Il ne faut pas légaliser la mort.
« Jean-Michel, mon ami, sa condition dépassera tout. Ininventable. De quoi bouleverser tous mes principes. La belle théorie, à l’eau. Jean-Michel est un copain. Pourquoi lui ? Pourquoi un copain ? On n’est pas habitué à la mort d’un copain de quarante ans. On ne nous enseigne pas la mort, on n’est pas même formé aux gens malades. On apprend les maladies, c’est tout. Le reste, on s’en imprègne peu à peu, comme on peut, si on veut. La mort en médecine fait peur. On ne l’explique pas. Pas les gens morts. De cela, on en parle tout le temps : les macchabées, les amphithéâtres, les autopsies, les premières dissections, la trouille, l’écœurement, les blagues salaces de salle de garde. Aucun enjeu, ils sont morts ; il n’y a plus rien à changer, à décider. Les gens morts, facile, juste une question d’habitude. Mais la mort, ce n’est pas pareil, c’est encore la vie : un élan, un mouvement, un souffle. D’ailleurs, on dit ‹ après la mort ›, c’est bien que la mort n’est pas la fin. Après, ça n’a pas de nom.

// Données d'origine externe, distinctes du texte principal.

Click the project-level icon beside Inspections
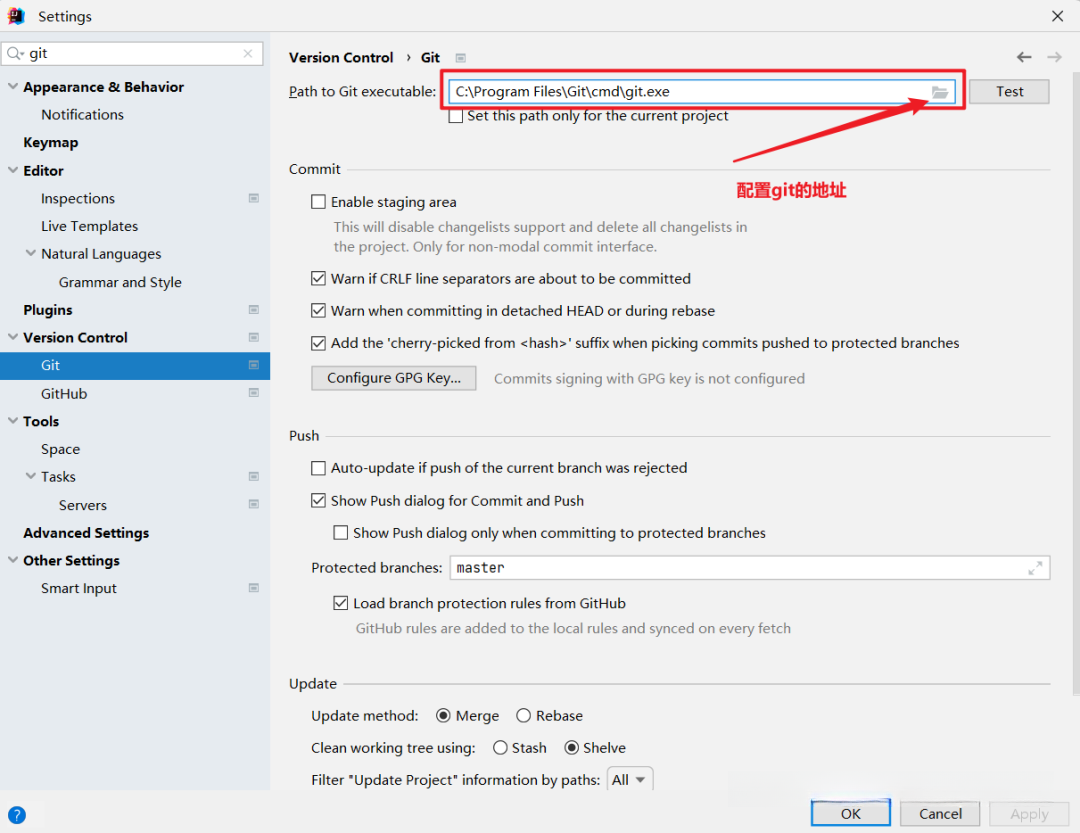Viewport: 1080px width, 833px height. pyautogui.click(x=254, y=199)
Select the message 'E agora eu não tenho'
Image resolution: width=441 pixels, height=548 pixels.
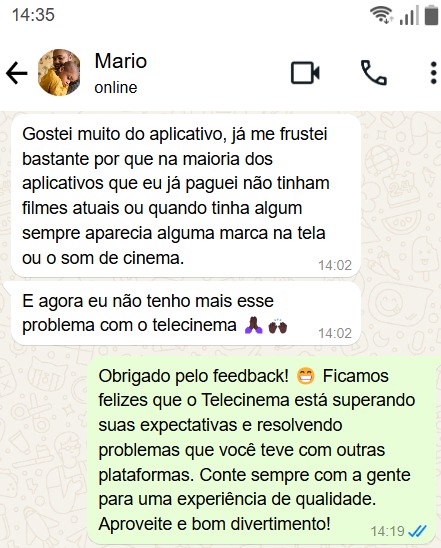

Un raisonnement, c’est cela, ça rassure. Un raisonnement. […] »
« Samedi matin, le menton de Jean-Michel brillait : le cancer envahissait-il l’autre côté ? Si c’est le cas, plus de solution. Foutu !
J’amorce une conversation où je n’ai rien à lui dire de particulier, juste que je suis là.
Éprouvant pour moi, je n’ose imaginer pour lui. En bouchant sa trachéo, il arrive à émettre des sons que je décrypte tant bien que mal. Quand je n’y arrive pas, il prend sa tablette, son écriture chevrotant comme son résidu de voix. À vrai dire, j’ai autant de mal à comprendre ce qu’il tente de dire qu’à le déchiffrer, ce qui m’oblige à lui demander de réécrire en majuscules. Maintenant, il inscrit spontanément les mots cruciaux en capitales comme s’il haussait le ton ou s’il articulait.
Un J, un E, un V, un E, un U, un X, un M, un O, un U, un R, un I, un R.
Je lis, relis.
Pas de doute.
Les paroles s’envolent, le texte reste, sans échappatoire.
Mes yeux fixent la terrible phrase :
‹ Je veux mourir ›. »
Ces passages sont des extraits de mon dernier livre. Mon projet était d’écrire un livre sur l’euthanasie. J’avais de belles théories, des principes. La maladie de Jean-Michel est venue tout bouleverser. Le livre a changé de ton.